Real Canadian Superstore reestablishes its roots

Loblaw continues putting weight behind its discount banners, this time focusing on Western Canada.

The Real Canadian Superstore is taking its name to heart in a new mass campaign in Western Canada, its first in seven years.

The discount banner has a strong legacy in Western Canada, dating back to the 1980s, says Mary MacIsaac, VP of marketing for the discount division at Loblaw Companies. The time was right to launch a new campaign reinforcing those roots, she says.

The “Not Just a Store” campaign, led by Lg2, is a play on the “super” in its name, but also aims to speak to how the chain and its “smart shopper” target don’t settle for less, she says.

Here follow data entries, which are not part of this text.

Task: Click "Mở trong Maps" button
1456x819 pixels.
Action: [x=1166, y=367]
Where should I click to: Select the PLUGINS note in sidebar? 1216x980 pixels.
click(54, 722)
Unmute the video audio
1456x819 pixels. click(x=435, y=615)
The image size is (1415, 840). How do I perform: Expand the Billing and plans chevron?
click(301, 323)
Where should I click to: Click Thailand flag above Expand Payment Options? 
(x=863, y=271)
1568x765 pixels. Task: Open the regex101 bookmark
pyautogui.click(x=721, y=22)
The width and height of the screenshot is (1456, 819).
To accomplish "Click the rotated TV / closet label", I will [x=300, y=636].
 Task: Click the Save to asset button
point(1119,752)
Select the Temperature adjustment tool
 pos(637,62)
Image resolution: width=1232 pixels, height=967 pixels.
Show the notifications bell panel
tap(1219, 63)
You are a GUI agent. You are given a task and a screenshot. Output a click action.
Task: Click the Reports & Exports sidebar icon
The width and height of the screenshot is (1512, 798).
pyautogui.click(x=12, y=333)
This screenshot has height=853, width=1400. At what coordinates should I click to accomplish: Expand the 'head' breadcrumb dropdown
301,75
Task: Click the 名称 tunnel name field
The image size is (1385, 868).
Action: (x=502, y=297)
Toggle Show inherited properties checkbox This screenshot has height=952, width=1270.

In the central spot, a spokesperson explains that the Real Canadian Superstore is all about the “freshest” (produce) and “lowest” (prices), before comically showing off its food alongside other Western Canadian superlatives, like a giant boot and the longest bridge, eventually even encountering Andre De Grasse, Canada’s fastest man.

The idea was to showcase how the banner doesn’t compromise and that it serves up more than value, MacIsaac says.

The new campaign is the latest in Loblaw putting more marketing weight behind its discount retail brands. In the Quebec market, that’s included work for Maxi, while in Ontario, it launched a new ad campaign for No Frills earlier this year, its largest ever for that banner. That was in part due to growing competition in the discount category, but also changing perceptions around what it means to be frugal. Discount shopping has moved from being a necessity to something people wear as a “badge of honour,” MacIsaac said at the time. Both the Maxi and No Frills campaigns also made a point to focus on their fresh offerings, as does the new Superstore campaign.

The new campaign also includes pre-roll, digital and social media, with Dentsu Aegis on media buying.